* Begin Task input *
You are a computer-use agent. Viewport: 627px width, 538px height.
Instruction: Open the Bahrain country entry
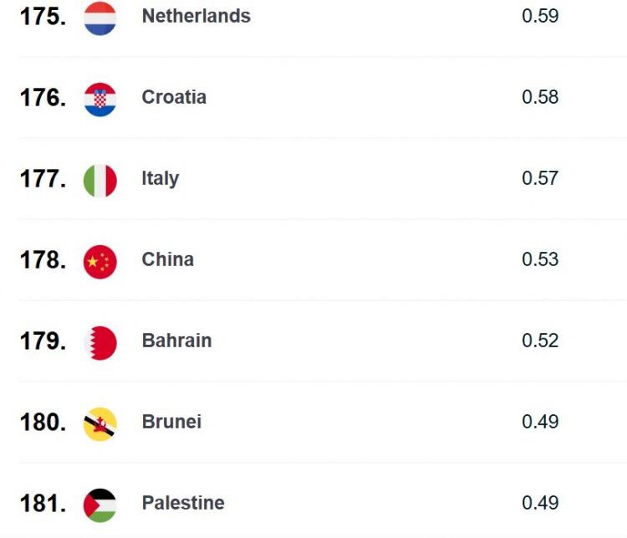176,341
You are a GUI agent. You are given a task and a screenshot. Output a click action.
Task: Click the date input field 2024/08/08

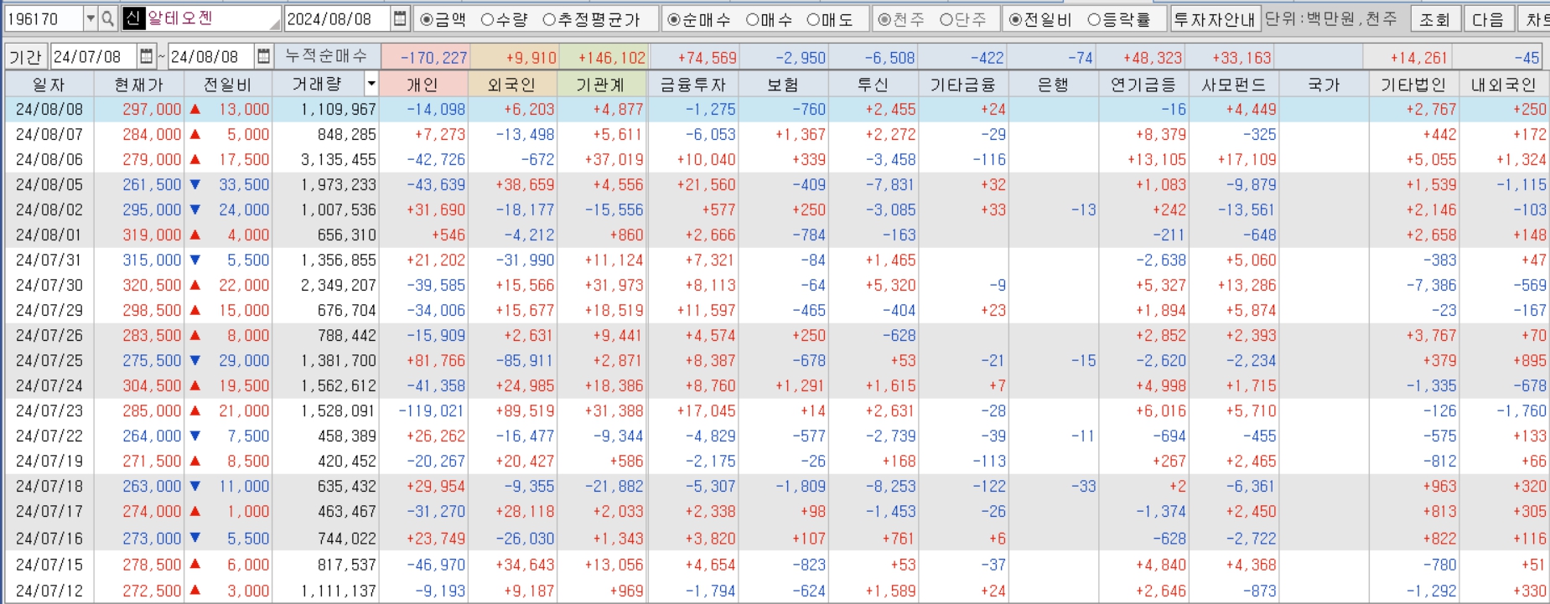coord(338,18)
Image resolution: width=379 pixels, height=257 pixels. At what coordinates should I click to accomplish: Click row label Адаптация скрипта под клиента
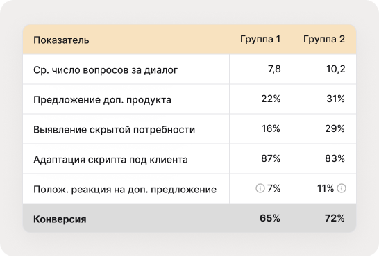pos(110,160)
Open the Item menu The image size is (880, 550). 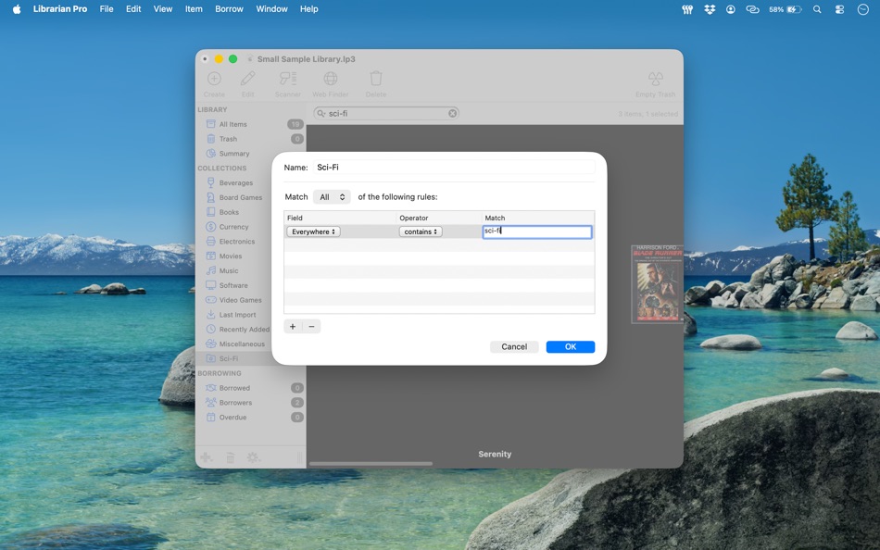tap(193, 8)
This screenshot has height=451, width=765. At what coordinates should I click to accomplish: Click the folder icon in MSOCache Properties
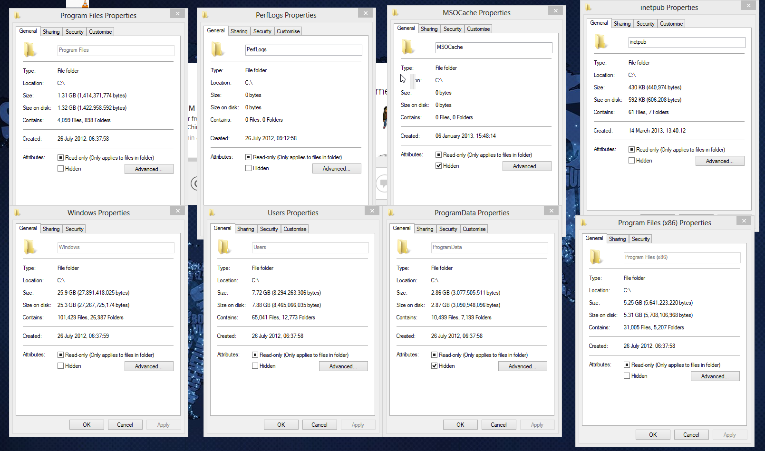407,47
* End Task input *
Task instructions
Print the items word for word, starting at the line that contains "This screenshot has" and continuing through the last of the items, and leave the pictures out.

Response to the exercise
This screenshot has height=451, width=765. At what coordinates should I click to accomplish: Click the folder icon in MSOCache Properties
407,47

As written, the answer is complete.